このライターさんは、わが社で重要でありながら絶対に公開してはいけない人だ。


なぜなら実際のところ。

うちは人生のシミュレートなんてから。


彼らは、仮想空間の圧縮された時間の中で、五感のある、決められたストーリーを追っているに過ぎない。

残念ながら、人生丸ごとを簡単にシミュレートできるほど、人ひとりが持っているデータは少なくない。だから私たちは、各人の基礎データから照合し、最もありそうなシナリオを彼らに体験させているのだ。

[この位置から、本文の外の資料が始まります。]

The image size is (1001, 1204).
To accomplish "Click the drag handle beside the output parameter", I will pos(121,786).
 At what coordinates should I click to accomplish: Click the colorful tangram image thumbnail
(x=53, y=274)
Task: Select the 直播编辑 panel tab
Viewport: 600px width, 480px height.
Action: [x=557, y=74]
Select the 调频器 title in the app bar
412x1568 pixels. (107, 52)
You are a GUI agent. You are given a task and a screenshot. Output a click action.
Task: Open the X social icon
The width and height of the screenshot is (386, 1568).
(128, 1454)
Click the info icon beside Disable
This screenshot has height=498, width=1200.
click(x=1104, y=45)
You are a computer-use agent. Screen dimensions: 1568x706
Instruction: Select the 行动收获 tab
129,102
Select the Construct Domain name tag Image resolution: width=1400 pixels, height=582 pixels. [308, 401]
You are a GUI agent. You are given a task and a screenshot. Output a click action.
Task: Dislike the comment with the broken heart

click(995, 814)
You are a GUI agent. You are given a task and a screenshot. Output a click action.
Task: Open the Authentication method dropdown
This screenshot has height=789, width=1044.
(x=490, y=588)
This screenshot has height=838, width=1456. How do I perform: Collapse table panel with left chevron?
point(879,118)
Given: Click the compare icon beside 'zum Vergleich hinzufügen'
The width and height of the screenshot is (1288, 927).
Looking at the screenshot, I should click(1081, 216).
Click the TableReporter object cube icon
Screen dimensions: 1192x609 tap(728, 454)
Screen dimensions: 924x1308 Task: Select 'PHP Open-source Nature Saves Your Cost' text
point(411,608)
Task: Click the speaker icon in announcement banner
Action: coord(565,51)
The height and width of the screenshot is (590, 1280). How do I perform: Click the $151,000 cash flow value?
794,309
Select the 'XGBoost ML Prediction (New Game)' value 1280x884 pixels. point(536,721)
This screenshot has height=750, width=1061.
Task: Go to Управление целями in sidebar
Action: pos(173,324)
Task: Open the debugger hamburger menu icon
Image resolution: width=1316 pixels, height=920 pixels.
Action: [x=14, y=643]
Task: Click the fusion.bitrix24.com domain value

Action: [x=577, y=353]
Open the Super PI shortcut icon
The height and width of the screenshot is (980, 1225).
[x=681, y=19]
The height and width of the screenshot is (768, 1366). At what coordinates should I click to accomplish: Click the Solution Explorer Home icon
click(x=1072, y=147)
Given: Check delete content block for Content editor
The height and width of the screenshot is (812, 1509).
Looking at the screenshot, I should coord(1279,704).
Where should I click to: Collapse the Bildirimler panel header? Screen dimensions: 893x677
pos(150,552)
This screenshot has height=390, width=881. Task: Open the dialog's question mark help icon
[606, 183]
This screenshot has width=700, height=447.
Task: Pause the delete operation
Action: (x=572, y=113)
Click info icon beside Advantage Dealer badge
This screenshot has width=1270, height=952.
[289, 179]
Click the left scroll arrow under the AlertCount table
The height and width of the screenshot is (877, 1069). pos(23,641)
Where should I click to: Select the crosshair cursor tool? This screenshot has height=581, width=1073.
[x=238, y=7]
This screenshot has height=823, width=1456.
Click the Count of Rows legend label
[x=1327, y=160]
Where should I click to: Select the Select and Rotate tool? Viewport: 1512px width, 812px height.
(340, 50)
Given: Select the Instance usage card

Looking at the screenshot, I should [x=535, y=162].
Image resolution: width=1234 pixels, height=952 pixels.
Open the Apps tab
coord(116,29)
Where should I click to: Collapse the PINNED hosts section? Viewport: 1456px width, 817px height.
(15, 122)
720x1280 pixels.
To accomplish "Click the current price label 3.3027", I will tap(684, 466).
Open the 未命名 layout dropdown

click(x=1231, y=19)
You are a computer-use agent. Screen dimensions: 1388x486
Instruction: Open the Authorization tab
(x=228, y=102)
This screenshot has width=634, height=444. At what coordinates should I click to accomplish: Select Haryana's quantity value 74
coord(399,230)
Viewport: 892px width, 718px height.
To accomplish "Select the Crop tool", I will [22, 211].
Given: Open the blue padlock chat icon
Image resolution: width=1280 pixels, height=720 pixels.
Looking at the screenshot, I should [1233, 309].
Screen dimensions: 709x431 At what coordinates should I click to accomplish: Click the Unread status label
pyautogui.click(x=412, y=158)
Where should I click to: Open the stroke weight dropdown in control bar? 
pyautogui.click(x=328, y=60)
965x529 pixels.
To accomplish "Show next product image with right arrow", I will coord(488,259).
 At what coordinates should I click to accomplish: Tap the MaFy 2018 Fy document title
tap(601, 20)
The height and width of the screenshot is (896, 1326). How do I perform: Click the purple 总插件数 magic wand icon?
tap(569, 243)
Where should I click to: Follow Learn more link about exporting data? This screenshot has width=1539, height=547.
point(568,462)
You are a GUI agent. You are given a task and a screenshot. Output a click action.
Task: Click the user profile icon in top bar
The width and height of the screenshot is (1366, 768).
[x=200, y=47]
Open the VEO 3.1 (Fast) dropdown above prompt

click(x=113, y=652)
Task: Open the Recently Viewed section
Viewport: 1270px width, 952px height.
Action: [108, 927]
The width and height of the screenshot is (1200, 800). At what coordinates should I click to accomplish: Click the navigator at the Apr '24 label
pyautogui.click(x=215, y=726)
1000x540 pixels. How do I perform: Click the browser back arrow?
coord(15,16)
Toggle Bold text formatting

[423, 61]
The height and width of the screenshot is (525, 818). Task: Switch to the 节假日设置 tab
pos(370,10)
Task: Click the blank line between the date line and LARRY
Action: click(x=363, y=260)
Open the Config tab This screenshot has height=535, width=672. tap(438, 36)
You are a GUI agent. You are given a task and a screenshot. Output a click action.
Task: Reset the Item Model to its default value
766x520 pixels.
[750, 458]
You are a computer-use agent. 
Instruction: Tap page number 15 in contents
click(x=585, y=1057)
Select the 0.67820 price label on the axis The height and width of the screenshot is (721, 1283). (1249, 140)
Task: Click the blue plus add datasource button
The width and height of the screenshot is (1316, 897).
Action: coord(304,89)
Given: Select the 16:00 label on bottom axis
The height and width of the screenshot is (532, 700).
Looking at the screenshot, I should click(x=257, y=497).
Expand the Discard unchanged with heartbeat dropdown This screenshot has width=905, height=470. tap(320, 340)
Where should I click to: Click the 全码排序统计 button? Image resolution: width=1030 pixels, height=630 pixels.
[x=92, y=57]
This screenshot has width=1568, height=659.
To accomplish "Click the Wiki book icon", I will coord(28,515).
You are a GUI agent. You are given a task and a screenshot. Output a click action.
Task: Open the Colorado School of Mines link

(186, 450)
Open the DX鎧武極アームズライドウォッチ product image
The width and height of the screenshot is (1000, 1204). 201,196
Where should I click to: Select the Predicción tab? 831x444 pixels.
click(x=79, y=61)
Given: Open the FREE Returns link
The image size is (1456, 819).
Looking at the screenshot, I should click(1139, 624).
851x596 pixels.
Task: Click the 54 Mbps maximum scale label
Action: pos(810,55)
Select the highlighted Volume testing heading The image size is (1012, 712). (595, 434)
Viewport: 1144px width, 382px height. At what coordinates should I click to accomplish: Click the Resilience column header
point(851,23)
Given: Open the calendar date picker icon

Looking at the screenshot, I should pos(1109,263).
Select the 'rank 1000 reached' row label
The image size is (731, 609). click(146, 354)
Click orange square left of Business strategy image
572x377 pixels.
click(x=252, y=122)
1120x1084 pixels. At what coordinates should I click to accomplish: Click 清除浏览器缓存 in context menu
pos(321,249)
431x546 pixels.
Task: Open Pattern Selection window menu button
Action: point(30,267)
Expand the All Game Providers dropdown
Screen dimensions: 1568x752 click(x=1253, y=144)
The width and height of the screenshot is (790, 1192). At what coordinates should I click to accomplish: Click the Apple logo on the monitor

「全く、企画部長もどうしてあんなストーリーにするのか。成婚率を高めたくないのか、甚だ疑問だね。私は今日も自分の作品で、未来あるカップルをつぶしてしまったのかもしれん」


ため息をつく彼女。

私も半ば詐欺のような、この仕事が嫌いだ。

けれど、彼女が書く人生シナリオは、嫌いではなかった。

彼女は、カップルをきっと幸せに導く。


その証拠に。


私が窓の外にちらりと目をやると、ちょうど二人の男女がやり取りしている様子が見える。

先ほどの二人だ。

私は彼が去り際に言っていた言葉を思い出す。


『僕じゃ彼女を幸せに出来ないってことだ』


コーヒーを一口飲み、彼女に向かって言う。


「私は、あなたのシナリオ、人を幸せにしていると思いますよ」


私の言葉に彼女は目をぱちぱちさせた。

冗談交じりに続ける。


「でも、うちの会社は辞めて作家になったほうが賢明かもしれませんね。こんな詐欺まがいの手法、いつ暴露されてつぶされるか」


その言葉に、彼女はハハッと笑う。


「確かに! 作家目指すかなぁ」


そうやってにやり、笑って見せる彼女の顔が私は好きだ。

……彼女が、大好きだ。


私の人生は、どうなるのだろうか。

シミュレートに頼らず、見つけていきたい。


窓の外で抱き合う二人の姿を見ながら、私はそう思うのだった。